Samanta enciende un cigarrillo y explica que dejó la primaria a los 13 años cuando su mamá murió, víctima de violencia de género. "La mató la pareja que estaba con ella. Todos mis compañeros me preguntaban por qué había muerto y yo ya no sabía qué responderles", recuerda. Más adelante, quiso retomar sus estudios pero dejó otra vez porque no podía pagar el costo del viaje. De todos modos, dice que una de las cosas que más disfruta hacer con sus hijos es ayudarlos a hacer la tarea porque les enseña y, al mismo tiempo, aprende.
Mientras ella habla, una decena de hombres juegan un partido de fútbol sobre la calle. En uno de los límites de la cancha que improvisaron, un grupo de personas conversa alrededor de un fuego que armaron para enfrentar los ocho grados que dominan la noche. Enfático, José Burgos, un hombre de 57 años, afirma que ellos no son punteros y que los planes sociales y los paquetes de comida que reciben deben ser "paliativos". "Si tuviéramos un trabajo genuino y educación seríamos un país diferente, porque eso dignifica. Hoy la gente hace changas pero todo es precario. Se dice que éramos el granero del mundo, ¿cómo puede ser que los argentinos tengan hambre?".
Burgos es chef pero hace 20 años se quedó sin empleo y, desde entonces, depende de las organizaciones sociales. "Perder el trabajo te quita hasta la familia porque no llevar el pan a la casa genera tensión. Hoy estoy sin plan, sin alimento, sin pensión, sin medicamento, sin vivienda pero con ganas de seguir luchando", señala. Desde hace 8 años, vive "de prestado" en la casa de un pariente suyo en Almirante Brown. "Los políticos prometen pero nadie se quiere hacer cargo. Ellos duermen mientras nosotros acampamos con nuestras criaturas porque ya no sabemos qué hacer. No podemos volvernos con las manos vacías", afirma, mientras aguarda que amanezca frente al ministerio que conduce Carolina Stanley.
A su lado está Silvia Bustos, de 73 años, quien se hace lugar para sumar su voz: "Todos los compañeros que están acá tienen hambre hoy, no mañana ni pasado. ¿A quién le gusta traer a sus hijos y arrastrarlos a una noche a la intemperie donde están pasando tanto frío?".

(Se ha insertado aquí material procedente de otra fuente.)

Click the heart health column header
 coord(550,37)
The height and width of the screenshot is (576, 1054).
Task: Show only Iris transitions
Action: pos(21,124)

Ella vive con su marido y una de sus hijas, de 28 años, que "como no consigue trabajo, cartonea". Con los ojos empañados, Bustos cuenta que comenzó a formar parte de las organizaciones sociales cuando su otro hijo se fue del país porque estaba desempleado. "Hoy estoy en la calle porque no quiero que ninguna mamá tenga que ver a su hijo partir y no volver a verlo durante 22 años", dice y, con la voz entrecortada, añade: "Está viviendo en Miami, es ilegal y, por lo tanto, nunca pudo volver. Se llevó a mi nieta de dos años y allí nacieron dos nietos más".